Add missing bits for full streaming support

Previous code would only deliver fully received segments even if a
busy object was being written to by the backend side (streaming).

I guess at some point before the public release I must have thought
about this and decided that streaming only completed segments should
be acceptable at least to begin with, but I overlooked the fact that
the previous implementation could lead to short body writes due to a
lack of coordination between the writing and reading side.
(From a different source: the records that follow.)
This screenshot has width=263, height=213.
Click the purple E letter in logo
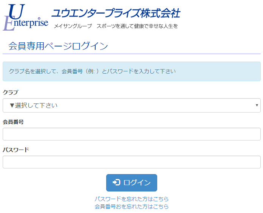coord(9,23)
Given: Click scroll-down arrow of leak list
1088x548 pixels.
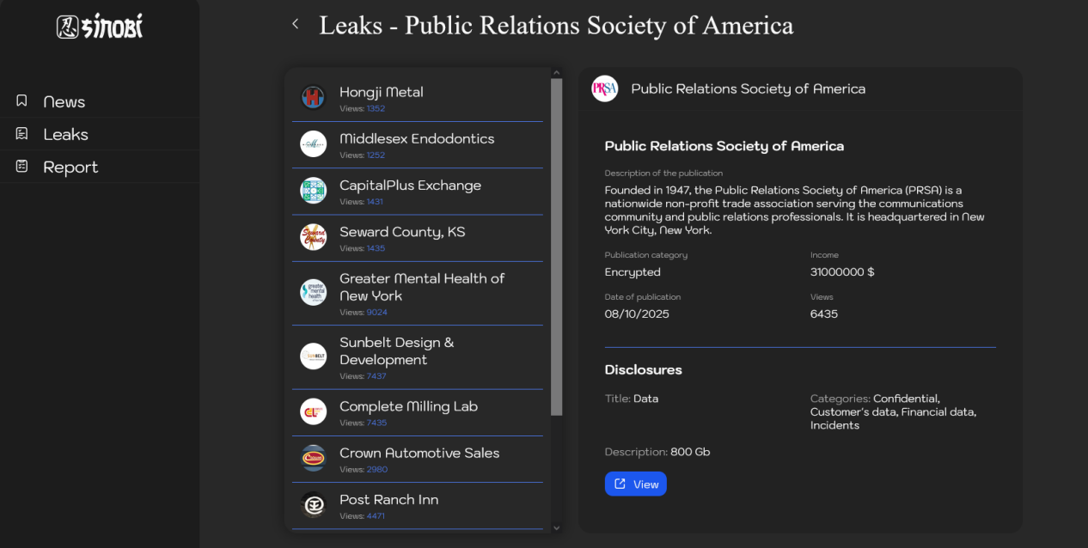Looking at the screenshot, I should [556, 528].
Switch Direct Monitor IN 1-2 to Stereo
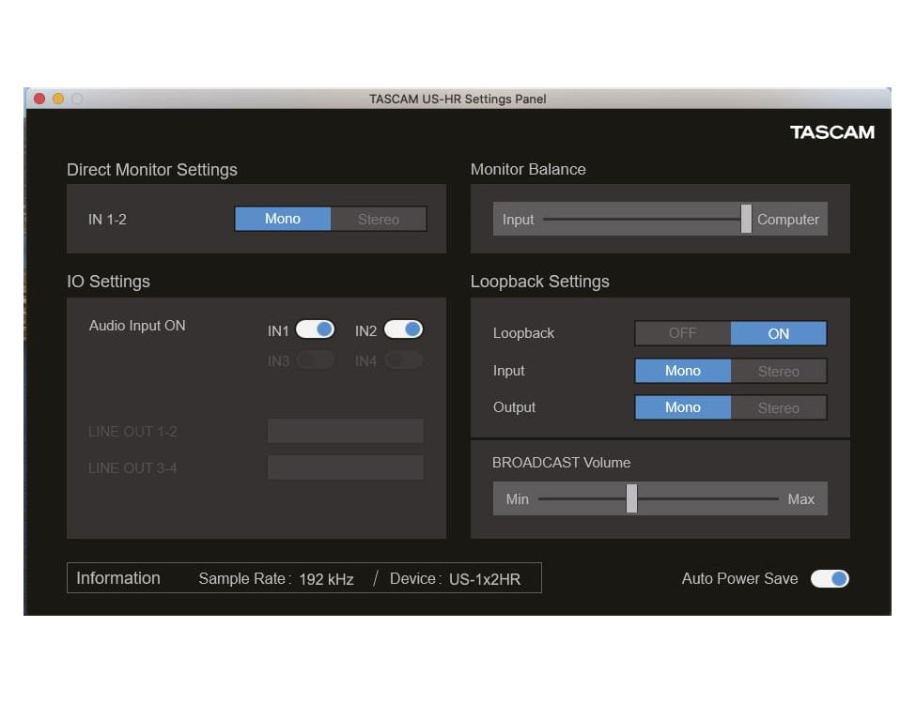The width and height of the screenshot is (916, 704). 378,219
This commit introduces proper streaming support, also within busy
segments.

In particular, this should also solve an issue reported by @tomazz75
on gitlab where no body was sent at all. This problem could lead to
the client stalling on a wait for body data which never came.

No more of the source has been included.